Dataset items

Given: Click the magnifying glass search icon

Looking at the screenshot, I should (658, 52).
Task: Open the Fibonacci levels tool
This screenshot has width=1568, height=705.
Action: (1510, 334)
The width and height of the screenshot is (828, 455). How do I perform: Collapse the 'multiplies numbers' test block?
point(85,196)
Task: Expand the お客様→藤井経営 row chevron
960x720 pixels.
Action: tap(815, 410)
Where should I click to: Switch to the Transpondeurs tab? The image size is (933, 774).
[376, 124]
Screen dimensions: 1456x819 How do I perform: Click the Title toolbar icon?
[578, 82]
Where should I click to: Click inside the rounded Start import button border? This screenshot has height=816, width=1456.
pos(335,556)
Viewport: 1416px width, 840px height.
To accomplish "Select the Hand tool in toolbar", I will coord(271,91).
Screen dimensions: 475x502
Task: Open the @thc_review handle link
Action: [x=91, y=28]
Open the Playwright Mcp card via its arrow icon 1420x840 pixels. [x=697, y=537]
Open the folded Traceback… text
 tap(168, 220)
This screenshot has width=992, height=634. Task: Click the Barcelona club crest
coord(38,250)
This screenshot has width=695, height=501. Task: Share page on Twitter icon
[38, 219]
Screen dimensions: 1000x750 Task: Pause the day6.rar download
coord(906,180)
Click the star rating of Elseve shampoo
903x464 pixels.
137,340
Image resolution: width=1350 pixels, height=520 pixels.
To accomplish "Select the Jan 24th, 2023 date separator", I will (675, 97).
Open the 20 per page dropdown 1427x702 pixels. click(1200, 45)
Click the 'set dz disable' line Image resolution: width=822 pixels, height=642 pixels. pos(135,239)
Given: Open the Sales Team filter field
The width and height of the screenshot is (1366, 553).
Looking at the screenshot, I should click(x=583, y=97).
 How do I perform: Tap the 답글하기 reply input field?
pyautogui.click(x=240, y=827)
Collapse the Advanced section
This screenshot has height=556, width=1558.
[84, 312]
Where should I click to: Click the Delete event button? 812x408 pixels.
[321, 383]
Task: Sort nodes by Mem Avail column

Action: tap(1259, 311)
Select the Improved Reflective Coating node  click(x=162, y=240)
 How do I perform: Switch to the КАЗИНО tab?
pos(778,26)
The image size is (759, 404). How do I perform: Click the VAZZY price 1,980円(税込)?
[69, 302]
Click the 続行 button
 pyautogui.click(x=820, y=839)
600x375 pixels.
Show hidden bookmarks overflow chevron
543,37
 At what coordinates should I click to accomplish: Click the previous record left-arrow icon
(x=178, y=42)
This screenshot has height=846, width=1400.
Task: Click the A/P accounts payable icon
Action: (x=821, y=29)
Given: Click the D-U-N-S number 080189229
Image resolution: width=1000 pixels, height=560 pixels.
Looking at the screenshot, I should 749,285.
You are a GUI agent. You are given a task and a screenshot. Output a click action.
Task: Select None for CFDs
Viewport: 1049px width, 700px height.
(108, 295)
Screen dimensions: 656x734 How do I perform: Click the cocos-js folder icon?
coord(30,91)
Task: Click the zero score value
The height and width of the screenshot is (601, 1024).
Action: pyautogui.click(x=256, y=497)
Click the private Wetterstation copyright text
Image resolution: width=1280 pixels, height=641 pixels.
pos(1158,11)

■ Problem requirements ■
Please update the items above by changing every "Where should I click to:" to "Where do I click to:" and leaving everything else unchanged.

■ Correct output ■
Given: Click the magnifying glass search icon

Looking at the screenshot, I should (658, 52).
Task: Open the Fibonacci levels tool
This screenshot has width=1568, height=705.
Action: (1510, 334)
The width and height of the screenshot is (828, 455). How do I perform: Collapse the 'multiplies numbers' test block?
point(85,196)
Task: Expand the お客様→藤井経営 row chevron
960x720 pixels.
Action: tap(815, 410)
Where do I click to: Switch to the Transpondeurs tab? The image size is (933, 774).
[376, 124]
Screen dimensions: 1456x819 How do I perform: Click the Title toolbar icon?
[578, 82]
Where do I click to: Click inside the rounded Start import button border? This screenshot has height=816, width=1456.
pos(335,556)
Viewport: 1416px width, 840px height.
To accomplish "Select the Hand tool in toolbar", I will coord(271,91).
Screen dimensions: 475x502
Task: Open the @thc_review handle link
Action: [x=91, y=28]
Open the Playwright Mcp card via its arrow icon 1420x840 pixels. [x=697, y=537]
Open the folded Traceback… text
 tap(168, 220)
This screenshot has width=992, height=634. Task: Click the Barcelona club crest
coord(38,250)
This screenshot has width=695, height=501. Task: Share page on Twitter icon
[38, 219]
Screen dimensions: 1000x750 Task: Pause the day6.rar download
coord(906,180)
Click the star rating of Elseve shampoo
903x464 pixels.
137,340
Image resolution: width=1350 pixels, height=520 pixels.
To accomplish "Select the Jan 24th, 2023 date separator", I will (675, 97).
Open the 20 per page dropdown 1427x702 pixels. click(1200, 45)
Click the 'set dz disable' line Image resolution: width=822 pixels, height=642 pixels. pos(135,239)
Given: Open the Sales Team filter field
The width and height of the screenshot is (1366, 553).
Looking at the screenshot, I should click(x=583, y=97).
 How do I perform: Tap the 답글하기 reply input field?
pyautogui.click(x=240, y=827)
Collapse the Advanced section
This screenshot has height=556, width=1558.
[84, 312]
Where do I click to: Click the Delete event button? 812x408 pixels.
[321, 383]
Task: Sort nodes by Mem Avail column

Action: tap(1259, 311)
Select the Improved Reflective Coating node  click(x=162, y=240)
 How do I perform: Switch to the КАЗИНО tab?
pos(778,26)
The image size is (759, 404). How do I perform: Click the VAZZY price 1,980円(税込)?
[69, 302]
Click the 続行 button
 pyautogui.click(x=820, y=839)
600x375 pixels.
Show hidden bookmarks overflow chevron
543,37
 At what coordinates should I click to accomplish: Click the previous record left-arrow icon
(x=178, y=42)
This screenshot has height=846, width=1400.
Task: Click the A/P accounts payable icon
Action: (x=821, y=29)
Given: Click the D-U-N-S number 080189229
Image resolution: width=1000 pixels, height=560 pixels.
Looking at the screenshot, I should 749,285.
You are a GUI agent. You are given a task and a screenshot. Output a click action.
Task: Select None for CFDs
Viewport: 1049px width, 700px height.
(108, 295)
Screen dimensions: 656x734 How do I perform: Click the cocos-js folder icon?
coord(30,91)
Task: Click the zero score value
The height and width of the screenshot is (601, 1024).
Action: pyautogui.click(x=256, y=497)
Click the private Wetterstation copyright text
Image resolution: width=1280 pixels, height=641 pixels.
pos(1158,11)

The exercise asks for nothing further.